In the northeast, the Meuse and the Marne are on flood alert, while in the south, the Gard and Hérault are also on alert for flash floods, following overnight thunderstorms, which have moved east and are now threatening the Var, Bouches-du-Rhône and Alpes-Maritimes.

Sometimes referred to as 'épisodes cévenol' due to their regularity in the mountainous Cévennes, these autumn and winter storms can bring several months worth of rain in a matter of hours and cause dangerous flash flooding.

Anyone in areas likely to be affected by the storms - caused when mild, unstable air rising from the warm sea meets cold air from the land - to stay indoors (upstairs if possible), check on vulnerable neighbours, avoid waterways that can quickly become flooded, and keep informed by listening to local radio stations.

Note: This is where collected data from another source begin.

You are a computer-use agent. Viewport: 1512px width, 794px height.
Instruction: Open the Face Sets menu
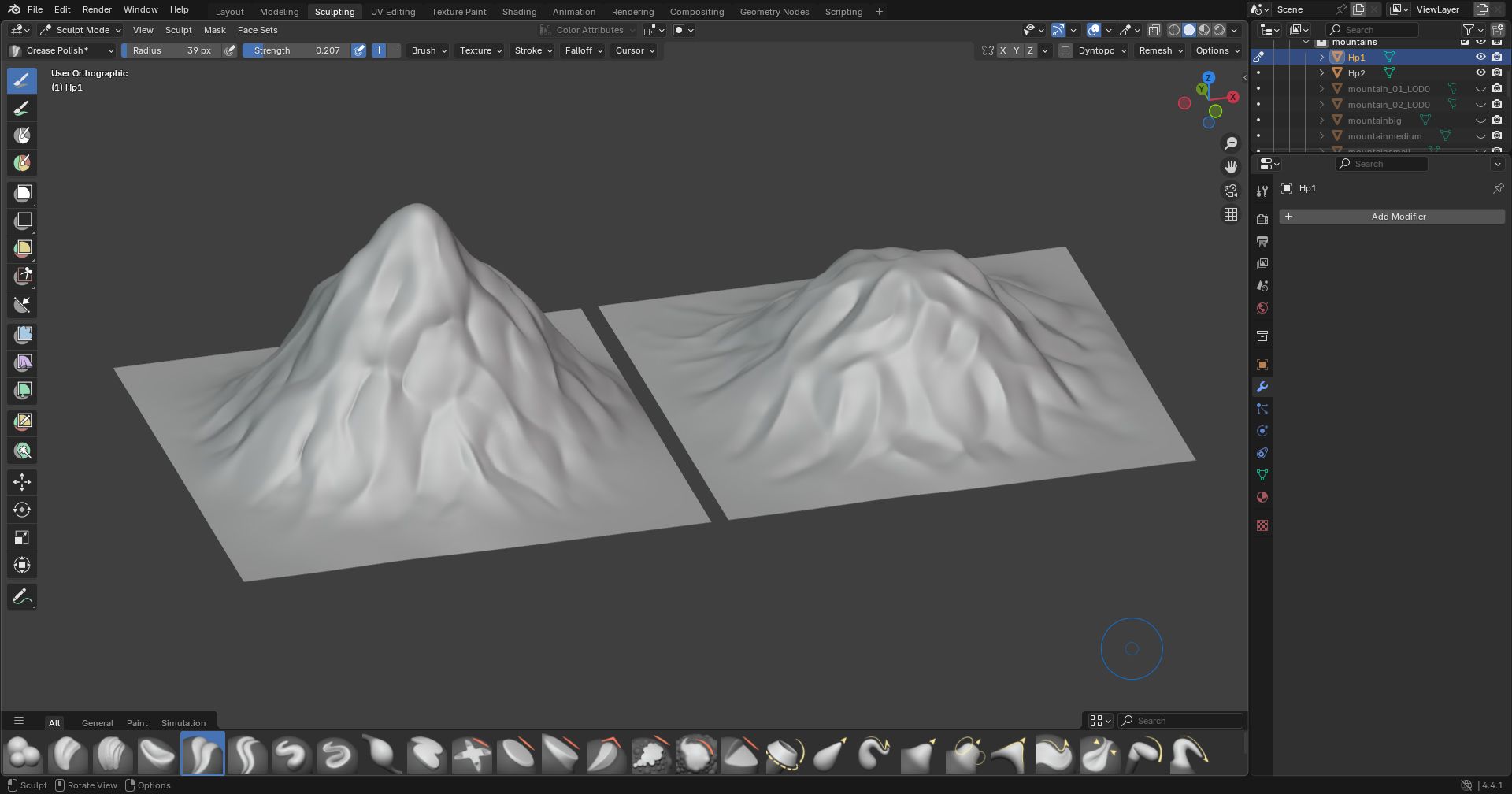tap(258, 30)
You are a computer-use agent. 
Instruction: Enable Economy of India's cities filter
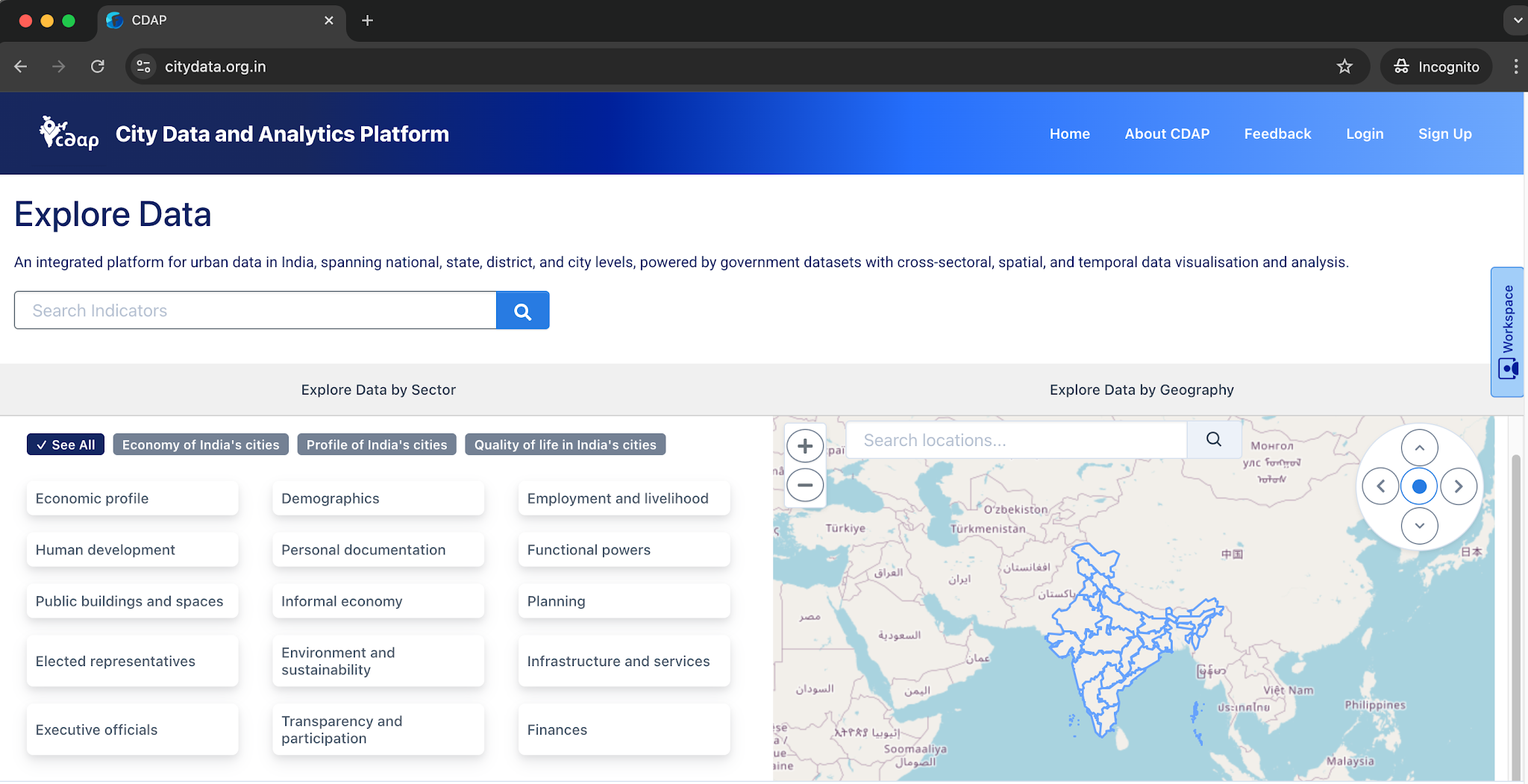201,445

The Savoie and Hautes-Alpes remain on orange alert for avalanches, warning that the level of avalanche activity over the next 30 hours has been 'rarely observed'. The risk, it says, mainly concerns "the upper Maurienne, the south of the upper Tarentaise and eastern Queyras.

Meanwhile, several roads are closed to traffic in Paris as the Seine reached 3.86m. All departments in the Ile-de-France region have been on flood yellow alert since last week.

Searches are continuing for a police diver in Paris, who disappeared during an exercise on the Seine on Friday, and a 70-year-old German woman who is feared dead after the Aube flooded in the Haute-Marne a day earlier.

The death toll from Storm Eleanor stands at six.